• 12/11/2020 2:39 PM | ACRAsphere Blog Team

    2020 has been an unprecedented year with unique challenges, but throughout it all cultural resources management firms have continued working on fascinating projects across the country. As the year comes to a close, we want to celebrate your hard work! Please share with us the projects you are proud of this year. We will feature the submitted projects on the ACRAsphere and ACRA social media accounts. Whether the project is big or small, we want to hear about your fascinating work!

    Simply fill out the Google form below, or send us an email with the project details. We can't wait to feature your work!

  • 12/09/2020 2:21 PM | ACRAsphere Blog Team

    Last month, ACRA submitted comments to the US Army Corps of Engineers regarding their proposal to reissue and modify nationwide permits (NWPs). The notice was initially published in the Federal Register on September 15 regarding the reissuance of 52 NWPs and 5 new NWPs. ACRA's comments focused on the need for pre-construction notifications, thresholds for oil and natural gas pipeline activities, and tribal rights in the process. ACRA's full comments can be viewed by members here.

    Additionally, ACRA was invited to comment further on the Forest Service National Phasing Programmatic Agreement (PA) under section 106 of the National Historic Preservation Act. The original draft from the Forest Service was issued in the winter of 2019/2020, and ACRA provided comments as a part of the Coalition for American Heritage. ACRA's comments on the latest draft focused on:

    • Clarifying the linkage between HIPs and NEPA
    • Inclusion of Tribes and THPOs in the PA
    • Heritage Professional Qualifications
    • Avoidance strategies
    • And ensuring all consulting parties are included.

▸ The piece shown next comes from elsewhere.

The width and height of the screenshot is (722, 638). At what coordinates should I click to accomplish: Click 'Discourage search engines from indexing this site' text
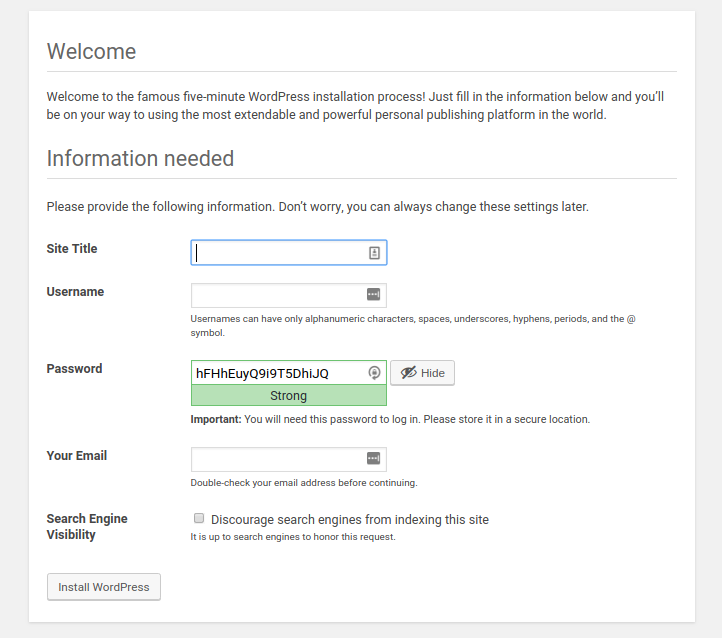350,520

    ACRA members can read the full comments here.

  • 12/07/2020 4:31 PM | ACRAsphere Blog Team

    Your Congress in Action is a series that highlights the Capitol Hill news that affects CRM firms the most. Be sure to subscribe to the ACRAsphere to ensure you don't miss an update.

    December is normally a fairly quiet month in Washington, as legislative battles give way to holiday parties and the countdown to vacation.

    Of course, this year there won’t be many holiday parties (unless you count the ones on Zoom), and most people will be stay-cationing. Plus, with a contentious presidential transition, a worsening pandemic and a struggling economy, December promises to be a busy month in the nation’s capital.

    On Capitol Hill, pressure is growing for another round of COVID-related stimulus. For months, Congress has battled over an economic recovery plan, with Democrats pushing for a $2.2 trillion plan and Republicans offering a smaller $500 billion proposal.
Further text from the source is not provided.